About this task: Among the records below, how many lines contain "article"? State the number and nothing more.

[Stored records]

━━━━━━

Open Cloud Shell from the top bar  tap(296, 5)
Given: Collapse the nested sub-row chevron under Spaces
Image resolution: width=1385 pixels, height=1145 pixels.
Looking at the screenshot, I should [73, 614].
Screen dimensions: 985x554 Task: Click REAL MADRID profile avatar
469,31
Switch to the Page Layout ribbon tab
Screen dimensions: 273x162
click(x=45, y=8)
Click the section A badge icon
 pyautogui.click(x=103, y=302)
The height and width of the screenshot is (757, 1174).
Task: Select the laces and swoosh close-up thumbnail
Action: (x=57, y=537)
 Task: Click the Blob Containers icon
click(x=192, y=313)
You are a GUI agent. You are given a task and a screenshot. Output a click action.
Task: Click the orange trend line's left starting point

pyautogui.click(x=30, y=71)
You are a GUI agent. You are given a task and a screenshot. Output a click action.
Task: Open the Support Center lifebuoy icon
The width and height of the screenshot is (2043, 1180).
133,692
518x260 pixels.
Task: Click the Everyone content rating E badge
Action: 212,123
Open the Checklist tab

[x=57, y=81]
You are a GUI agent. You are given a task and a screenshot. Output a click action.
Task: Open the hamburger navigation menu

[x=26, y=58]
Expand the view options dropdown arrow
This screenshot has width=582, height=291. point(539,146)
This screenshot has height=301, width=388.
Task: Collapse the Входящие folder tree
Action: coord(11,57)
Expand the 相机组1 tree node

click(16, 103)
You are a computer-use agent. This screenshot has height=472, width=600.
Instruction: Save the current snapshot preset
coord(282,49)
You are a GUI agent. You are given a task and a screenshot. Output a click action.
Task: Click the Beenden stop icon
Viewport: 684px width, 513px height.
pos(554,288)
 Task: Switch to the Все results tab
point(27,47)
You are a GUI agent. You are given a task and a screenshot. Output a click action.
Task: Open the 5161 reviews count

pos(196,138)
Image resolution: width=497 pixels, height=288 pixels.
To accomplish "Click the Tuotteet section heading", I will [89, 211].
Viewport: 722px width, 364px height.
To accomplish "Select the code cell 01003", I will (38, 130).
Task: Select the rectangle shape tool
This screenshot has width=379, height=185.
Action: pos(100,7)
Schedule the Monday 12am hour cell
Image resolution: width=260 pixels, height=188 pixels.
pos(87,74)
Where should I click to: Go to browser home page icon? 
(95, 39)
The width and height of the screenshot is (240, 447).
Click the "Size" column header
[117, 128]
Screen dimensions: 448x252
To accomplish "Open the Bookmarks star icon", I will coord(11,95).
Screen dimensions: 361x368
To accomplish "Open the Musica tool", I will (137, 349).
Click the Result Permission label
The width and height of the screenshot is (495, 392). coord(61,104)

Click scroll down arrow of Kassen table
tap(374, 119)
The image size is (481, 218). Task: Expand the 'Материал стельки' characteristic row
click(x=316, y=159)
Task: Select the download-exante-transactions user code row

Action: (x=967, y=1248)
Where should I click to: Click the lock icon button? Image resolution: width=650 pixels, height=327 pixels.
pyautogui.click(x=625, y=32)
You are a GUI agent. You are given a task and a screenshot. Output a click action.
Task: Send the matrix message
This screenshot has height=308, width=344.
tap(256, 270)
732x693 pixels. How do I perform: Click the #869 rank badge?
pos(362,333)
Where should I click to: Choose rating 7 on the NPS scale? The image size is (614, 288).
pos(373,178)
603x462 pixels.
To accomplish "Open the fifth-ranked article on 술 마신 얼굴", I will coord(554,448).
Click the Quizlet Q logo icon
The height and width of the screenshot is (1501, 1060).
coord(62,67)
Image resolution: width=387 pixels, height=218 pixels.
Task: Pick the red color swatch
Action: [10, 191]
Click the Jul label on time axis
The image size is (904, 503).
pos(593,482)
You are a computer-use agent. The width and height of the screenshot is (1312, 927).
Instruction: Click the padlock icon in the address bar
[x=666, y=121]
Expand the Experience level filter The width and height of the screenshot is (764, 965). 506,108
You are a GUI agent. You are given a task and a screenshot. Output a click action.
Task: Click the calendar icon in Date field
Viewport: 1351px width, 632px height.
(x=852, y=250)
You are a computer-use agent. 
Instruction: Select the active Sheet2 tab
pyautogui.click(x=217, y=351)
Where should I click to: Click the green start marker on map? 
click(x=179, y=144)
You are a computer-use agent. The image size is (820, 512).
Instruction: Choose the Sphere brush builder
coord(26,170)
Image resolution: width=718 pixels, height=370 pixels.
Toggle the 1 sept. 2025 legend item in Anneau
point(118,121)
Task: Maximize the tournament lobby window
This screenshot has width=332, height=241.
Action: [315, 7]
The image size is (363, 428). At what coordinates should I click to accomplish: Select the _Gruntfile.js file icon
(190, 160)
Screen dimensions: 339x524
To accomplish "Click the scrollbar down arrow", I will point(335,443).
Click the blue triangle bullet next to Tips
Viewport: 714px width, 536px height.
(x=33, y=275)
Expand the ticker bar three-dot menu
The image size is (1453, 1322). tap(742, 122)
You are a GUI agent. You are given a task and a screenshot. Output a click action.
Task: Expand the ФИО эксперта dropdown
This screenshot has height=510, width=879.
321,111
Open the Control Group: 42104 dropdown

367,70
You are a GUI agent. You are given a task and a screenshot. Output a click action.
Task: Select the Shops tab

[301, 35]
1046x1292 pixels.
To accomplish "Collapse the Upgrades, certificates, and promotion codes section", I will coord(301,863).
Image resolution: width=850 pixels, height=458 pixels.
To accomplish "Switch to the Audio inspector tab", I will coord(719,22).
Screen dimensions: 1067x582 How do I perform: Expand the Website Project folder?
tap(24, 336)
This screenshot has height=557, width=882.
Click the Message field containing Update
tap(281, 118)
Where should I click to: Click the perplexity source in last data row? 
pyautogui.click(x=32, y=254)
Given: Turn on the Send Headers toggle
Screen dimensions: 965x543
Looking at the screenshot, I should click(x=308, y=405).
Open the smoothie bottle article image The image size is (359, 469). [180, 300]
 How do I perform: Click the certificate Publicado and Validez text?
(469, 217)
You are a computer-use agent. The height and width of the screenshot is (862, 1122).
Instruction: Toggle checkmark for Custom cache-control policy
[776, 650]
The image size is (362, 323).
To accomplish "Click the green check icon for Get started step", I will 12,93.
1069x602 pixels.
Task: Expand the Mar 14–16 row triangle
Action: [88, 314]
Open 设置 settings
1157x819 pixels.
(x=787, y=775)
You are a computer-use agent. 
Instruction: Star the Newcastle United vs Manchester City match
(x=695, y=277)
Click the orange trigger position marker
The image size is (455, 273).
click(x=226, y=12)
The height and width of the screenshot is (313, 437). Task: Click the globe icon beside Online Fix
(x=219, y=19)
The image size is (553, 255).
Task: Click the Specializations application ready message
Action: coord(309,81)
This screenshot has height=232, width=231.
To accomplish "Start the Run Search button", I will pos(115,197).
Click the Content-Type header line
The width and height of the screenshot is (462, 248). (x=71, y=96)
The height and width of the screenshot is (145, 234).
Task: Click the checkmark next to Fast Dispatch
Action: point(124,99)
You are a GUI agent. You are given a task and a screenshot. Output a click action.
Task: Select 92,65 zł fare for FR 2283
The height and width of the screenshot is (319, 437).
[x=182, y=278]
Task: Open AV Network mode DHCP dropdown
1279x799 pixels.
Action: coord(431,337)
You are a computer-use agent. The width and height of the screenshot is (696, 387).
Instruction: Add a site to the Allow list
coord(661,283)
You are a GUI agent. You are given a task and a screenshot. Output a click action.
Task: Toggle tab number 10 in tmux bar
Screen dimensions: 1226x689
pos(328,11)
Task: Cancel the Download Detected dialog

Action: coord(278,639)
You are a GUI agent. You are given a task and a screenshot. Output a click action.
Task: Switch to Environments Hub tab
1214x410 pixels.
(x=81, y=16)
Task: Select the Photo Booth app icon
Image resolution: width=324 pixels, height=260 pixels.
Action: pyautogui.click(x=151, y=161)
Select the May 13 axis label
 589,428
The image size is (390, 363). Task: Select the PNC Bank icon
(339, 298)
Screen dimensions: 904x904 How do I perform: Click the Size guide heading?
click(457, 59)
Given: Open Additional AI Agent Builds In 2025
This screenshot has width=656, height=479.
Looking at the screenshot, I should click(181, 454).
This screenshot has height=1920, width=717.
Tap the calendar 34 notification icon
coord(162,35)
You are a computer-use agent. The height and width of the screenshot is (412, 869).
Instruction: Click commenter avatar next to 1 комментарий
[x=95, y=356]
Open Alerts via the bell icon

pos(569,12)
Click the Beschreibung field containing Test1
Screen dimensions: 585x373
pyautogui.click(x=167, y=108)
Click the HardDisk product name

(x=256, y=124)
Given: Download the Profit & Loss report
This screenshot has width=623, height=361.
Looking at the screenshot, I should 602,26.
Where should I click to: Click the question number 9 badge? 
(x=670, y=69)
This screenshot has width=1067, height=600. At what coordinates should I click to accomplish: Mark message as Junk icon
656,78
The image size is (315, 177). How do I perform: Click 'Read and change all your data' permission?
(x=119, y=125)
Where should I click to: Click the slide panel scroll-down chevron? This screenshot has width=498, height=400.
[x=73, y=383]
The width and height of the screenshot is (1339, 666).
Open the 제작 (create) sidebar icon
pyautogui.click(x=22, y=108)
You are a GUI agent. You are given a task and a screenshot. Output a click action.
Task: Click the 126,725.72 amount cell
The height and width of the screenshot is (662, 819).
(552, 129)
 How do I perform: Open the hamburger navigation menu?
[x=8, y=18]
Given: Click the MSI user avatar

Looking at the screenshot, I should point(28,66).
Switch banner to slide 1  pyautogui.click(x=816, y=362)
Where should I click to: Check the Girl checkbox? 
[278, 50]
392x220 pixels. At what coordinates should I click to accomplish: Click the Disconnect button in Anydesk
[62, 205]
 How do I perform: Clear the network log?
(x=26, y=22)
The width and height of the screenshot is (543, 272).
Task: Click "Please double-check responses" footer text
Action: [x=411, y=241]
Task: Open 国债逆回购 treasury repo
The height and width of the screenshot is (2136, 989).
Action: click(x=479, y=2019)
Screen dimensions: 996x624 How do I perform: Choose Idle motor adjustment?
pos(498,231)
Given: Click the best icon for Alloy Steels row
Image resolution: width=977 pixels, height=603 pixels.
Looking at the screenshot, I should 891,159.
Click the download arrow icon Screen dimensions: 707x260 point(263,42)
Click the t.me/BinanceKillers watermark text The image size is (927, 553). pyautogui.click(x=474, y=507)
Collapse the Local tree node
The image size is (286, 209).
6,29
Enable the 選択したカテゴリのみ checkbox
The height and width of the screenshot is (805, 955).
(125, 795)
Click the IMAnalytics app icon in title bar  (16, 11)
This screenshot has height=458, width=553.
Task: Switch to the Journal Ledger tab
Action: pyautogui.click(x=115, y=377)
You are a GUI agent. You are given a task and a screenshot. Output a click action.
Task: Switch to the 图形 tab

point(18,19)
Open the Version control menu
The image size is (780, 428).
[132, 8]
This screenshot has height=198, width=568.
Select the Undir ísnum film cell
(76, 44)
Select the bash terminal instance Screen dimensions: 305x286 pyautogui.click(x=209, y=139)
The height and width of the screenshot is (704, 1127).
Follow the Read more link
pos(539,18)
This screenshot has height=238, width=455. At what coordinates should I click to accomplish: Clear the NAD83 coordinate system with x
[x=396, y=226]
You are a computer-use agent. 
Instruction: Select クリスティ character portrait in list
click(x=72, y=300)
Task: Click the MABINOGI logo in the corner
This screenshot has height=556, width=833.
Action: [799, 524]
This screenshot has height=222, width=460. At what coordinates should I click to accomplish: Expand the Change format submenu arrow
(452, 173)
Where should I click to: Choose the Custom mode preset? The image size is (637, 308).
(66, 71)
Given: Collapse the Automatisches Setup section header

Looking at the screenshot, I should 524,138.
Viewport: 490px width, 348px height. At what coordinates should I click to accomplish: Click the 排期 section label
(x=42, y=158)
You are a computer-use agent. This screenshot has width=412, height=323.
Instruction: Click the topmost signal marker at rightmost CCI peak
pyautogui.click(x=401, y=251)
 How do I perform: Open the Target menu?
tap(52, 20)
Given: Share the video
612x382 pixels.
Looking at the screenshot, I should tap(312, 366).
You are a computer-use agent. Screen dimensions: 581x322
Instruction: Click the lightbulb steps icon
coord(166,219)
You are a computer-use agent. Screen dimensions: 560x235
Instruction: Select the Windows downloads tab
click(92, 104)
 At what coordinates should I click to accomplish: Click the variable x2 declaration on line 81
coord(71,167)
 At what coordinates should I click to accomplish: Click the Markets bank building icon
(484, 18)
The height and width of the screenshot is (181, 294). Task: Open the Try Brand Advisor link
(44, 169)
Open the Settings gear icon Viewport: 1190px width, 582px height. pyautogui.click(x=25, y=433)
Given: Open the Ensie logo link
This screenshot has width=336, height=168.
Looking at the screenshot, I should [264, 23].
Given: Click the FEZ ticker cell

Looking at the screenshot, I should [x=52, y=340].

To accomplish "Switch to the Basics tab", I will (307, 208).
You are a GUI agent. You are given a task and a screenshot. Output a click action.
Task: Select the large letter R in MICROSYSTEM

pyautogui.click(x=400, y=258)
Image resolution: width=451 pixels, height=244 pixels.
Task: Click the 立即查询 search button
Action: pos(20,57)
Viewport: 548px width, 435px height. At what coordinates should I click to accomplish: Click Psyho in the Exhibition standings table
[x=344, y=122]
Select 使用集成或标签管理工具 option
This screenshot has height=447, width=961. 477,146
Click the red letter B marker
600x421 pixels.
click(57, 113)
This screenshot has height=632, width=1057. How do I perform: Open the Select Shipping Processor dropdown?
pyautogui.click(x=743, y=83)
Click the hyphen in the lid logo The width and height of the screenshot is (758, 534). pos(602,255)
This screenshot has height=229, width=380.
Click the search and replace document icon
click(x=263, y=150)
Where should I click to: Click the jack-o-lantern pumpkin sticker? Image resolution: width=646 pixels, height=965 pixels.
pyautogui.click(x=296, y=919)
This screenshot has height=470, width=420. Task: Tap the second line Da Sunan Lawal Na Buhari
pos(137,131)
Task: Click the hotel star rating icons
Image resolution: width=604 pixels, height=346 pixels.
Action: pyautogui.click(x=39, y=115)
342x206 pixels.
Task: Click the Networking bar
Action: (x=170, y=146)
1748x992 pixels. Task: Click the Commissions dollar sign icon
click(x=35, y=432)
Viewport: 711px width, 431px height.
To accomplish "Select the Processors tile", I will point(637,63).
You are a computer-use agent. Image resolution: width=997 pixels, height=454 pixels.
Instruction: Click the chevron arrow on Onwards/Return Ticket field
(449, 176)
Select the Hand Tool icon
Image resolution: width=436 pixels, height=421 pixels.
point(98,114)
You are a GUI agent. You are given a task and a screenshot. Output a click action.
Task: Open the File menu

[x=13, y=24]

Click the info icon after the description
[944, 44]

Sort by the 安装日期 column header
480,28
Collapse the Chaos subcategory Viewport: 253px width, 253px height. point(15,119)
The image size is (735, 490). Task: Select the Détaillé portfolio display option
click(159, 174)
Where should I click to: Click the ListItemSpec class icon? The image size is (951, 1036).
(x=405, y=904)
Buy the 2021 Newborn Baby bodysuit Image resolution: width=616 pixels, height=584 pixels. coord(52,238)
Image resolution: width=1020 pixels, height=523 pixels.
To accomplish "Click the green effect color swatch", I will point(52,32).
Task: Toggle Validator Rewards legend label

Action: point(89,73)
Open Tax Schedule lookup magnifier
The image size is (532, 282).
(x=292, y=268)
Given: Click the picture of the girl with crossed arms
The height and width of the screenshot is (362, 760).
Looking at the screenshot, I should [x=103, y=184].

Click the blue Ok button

━━━━━━

Result: 2